======== SELECTED EXTRACT

Saturday, July 16, 2011

Youth Baseball: Nations Baseball National Championship (Part 5)

Nations Baseball National Championship - Gulfport, MS - Where to Eat.

The food in southern mississippi is awesome. I can certainly understand why Mississippi is ranked #1 as the fattest state in the country. (Source

Here is a list of team friendly restaurants.

Hog Heaven has great BBQ served either inside or outside and good music. Our entire team showed up at 8:00 or so after our game and the staff seated and served us quickly. The band was suppose to wrap up their night at 9:00, but they stayed another hour to entertain our large group. That was a smart move by the owner of the restaurant. Several of our group liked the restaurant so much they went back for lunch.

On two different nights after the games ended, our entire team showed up at the Back Bay Seafood Restaurant. This restaurant was able to accommodate a large crowd very quickly and efficiently too. The food is pretty good and very affordable. You have to eat seafood at least once while on the gulf coast and this is a family friendly place to go.

Between games of a doubleheader, my wife and two kids and I ventured down 49 toward the water looking for a cool local restaurant. We stumbled upon Big Mike's Speakeasy nestled next to the abandoned Gulfport library devastated by Katrina. The building had a New Orleans flair to it with a nice deck so we went it and we were glad that we did. The Big Mike's (Grilled Shrimp with caribbean jerk sauce was great. We enjoyed the food here so much that we returned with a big group two days later.

Click Read More - for recommendations for a great burger place and two pizza places.

Friday, July 15, 2011

Youth Baseball: Nations Baseball National Championship (Part 4)

Nations Baseball National Championship in Gulfport, Mississippi - Where to Stay.

================
======== DATA SECTION

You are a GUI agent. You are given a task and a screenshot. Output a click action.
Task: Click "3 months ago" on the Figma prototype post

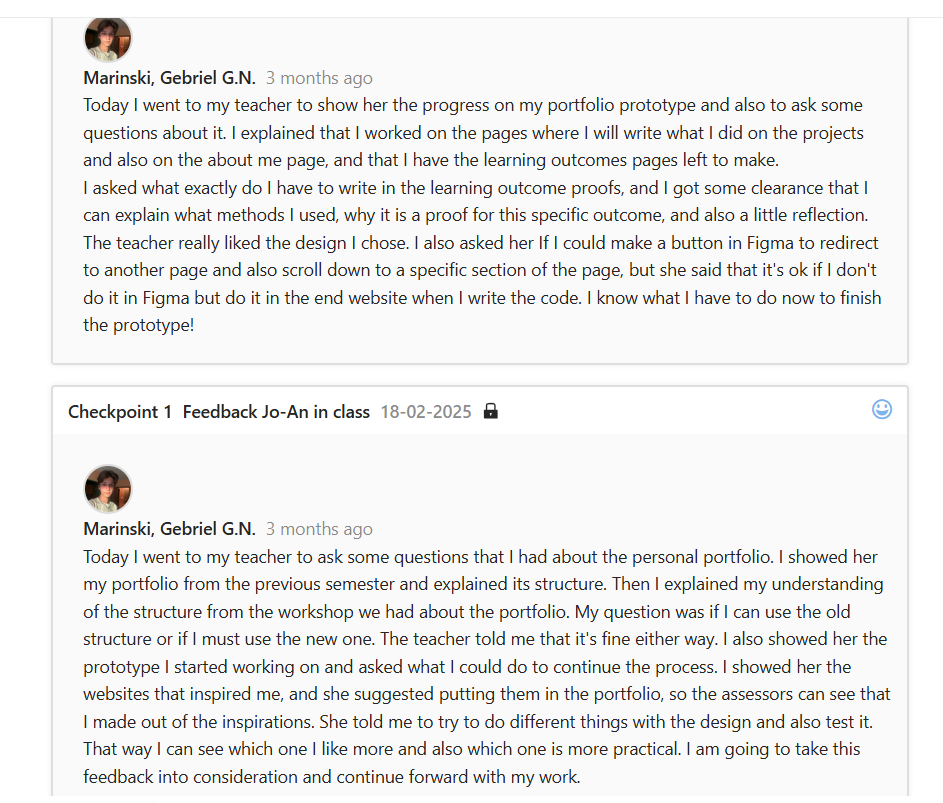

================

TASK TO COMPLETE =
Please reproduce the entire Gulfport youth baseball championship text, found above the data, word for word from the first line to the last.

SOLUTION FOR THIS EXERCISE =
Saturday, July 16, 2011

Youth Baseball: Nations Baseball National Championship (Part 5)

Nations Baseball National Championship - Gulfport, MS - Where to Eat.

The food in southern mississippi is awesome. I can certainly understand why Mississippi is ranked #1 as the fattest state in the country. (Source

Here is a list of team friendly restaurants.

Hog Heaven has great BBQ served either inside or outside and good music. Our entire team showed up at 8:00 or so after our game and the staff seated and served us quickly. The band was suppose to wrap up their night at 9:00, but they stayed another hour to entertain our large group. That was a smart move by the owner of the restaurant. Several of our group liked the restaurant so much they went back for lunch.

On two different nights after the games ended, our entire team showed up at the Back Bay Seafood Restaurant. This restaurant was able to accommodate a large crowd very quickly and efficiently too. The food is pretty good and very affordable. You have to eat seafood at least once while on the gulf coast and this is a family friendly place to go.

Between games of a doubleheader, my wife and two kids and I ventured down 49 toward the water looking for a cool local restaurant. We stumbled upon Big Mike's Speakeasy nestled next to the abandoned Gulfport library devastated by Katrina. The building had a New Orleans flair to it with a nice deck so we went it and we were glad that we did. The Big Mike's (Grilled Shrimp with caribbean jerk sauce was great. We enjoyed the food here so much that we returned with a big group two days later.

Click Read More - for recommendations for a great burger place and two pizza places.

Friday, July 15, 2011

Youth Baseball: Nations Baseball National Championship (Part 4)

Nations Baseball National Championship in Gulfport, Mississippi - Where to Stay.